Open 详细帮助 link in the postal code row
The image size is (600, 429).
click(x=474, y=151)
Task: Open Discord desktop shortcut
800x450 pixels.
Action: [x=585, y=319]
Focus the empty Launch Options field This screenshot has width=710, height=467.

...

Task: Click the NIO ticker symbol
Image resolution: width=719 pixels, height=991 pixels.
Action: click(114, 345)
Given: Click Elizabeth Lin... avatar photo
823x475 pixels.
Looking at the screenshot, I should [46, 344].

---

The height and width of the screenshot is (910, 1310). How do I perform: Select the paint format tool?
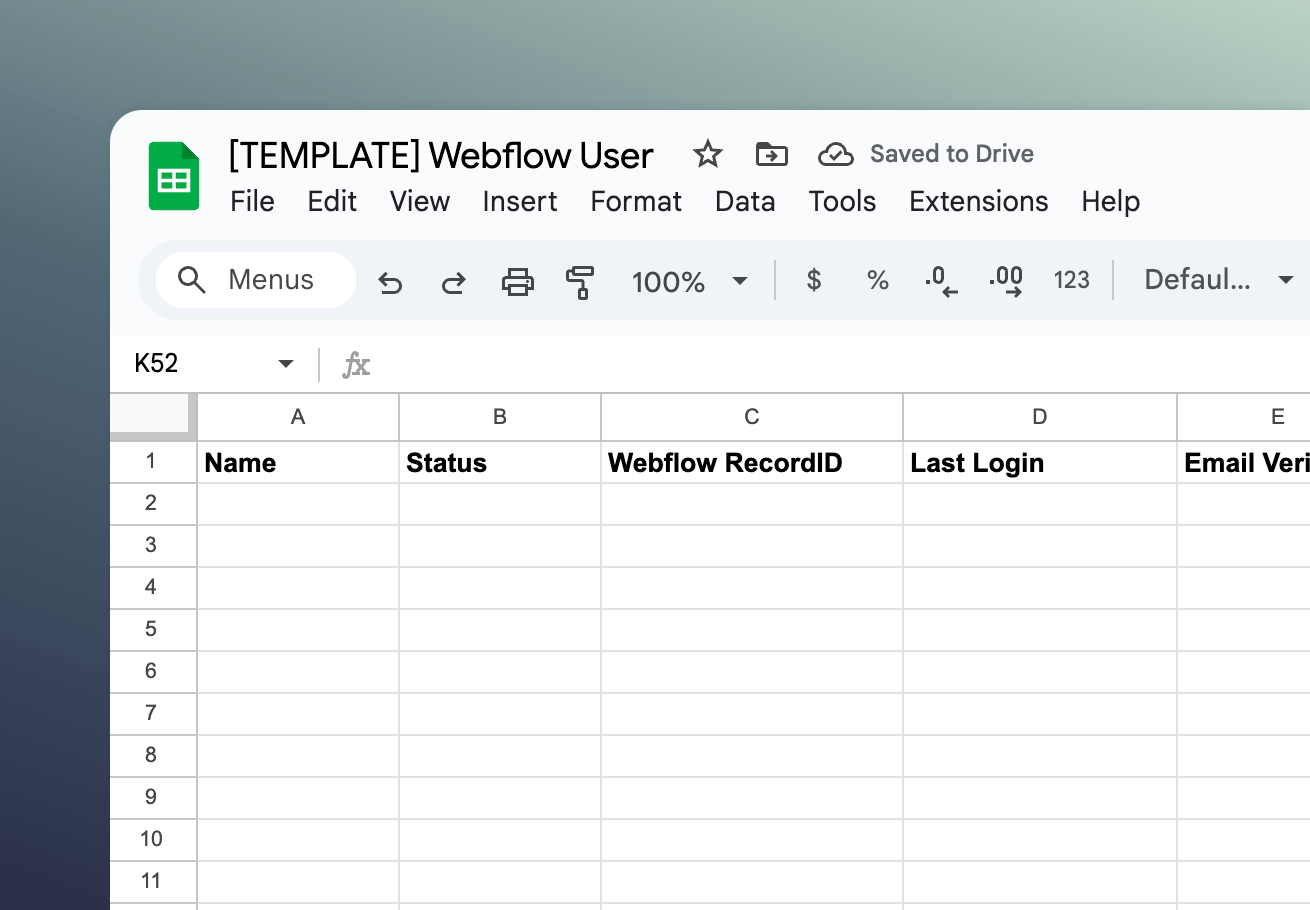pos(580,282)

**Instructions to follow**. Your answer should consist only of the lines above between the line holding "The image size is (600, 429)." and the line holding "Focus the empty", inclusive, each transcribed exactly.

**Exercise response**.
The image size is (600, 429).
click(x=474, y=151)
Task: Open Discord desktop shortcut
800x450 pixels.
Action: [x=585, y=319]
Focus the empty Launch Options field This screenshot has width=710, height=467.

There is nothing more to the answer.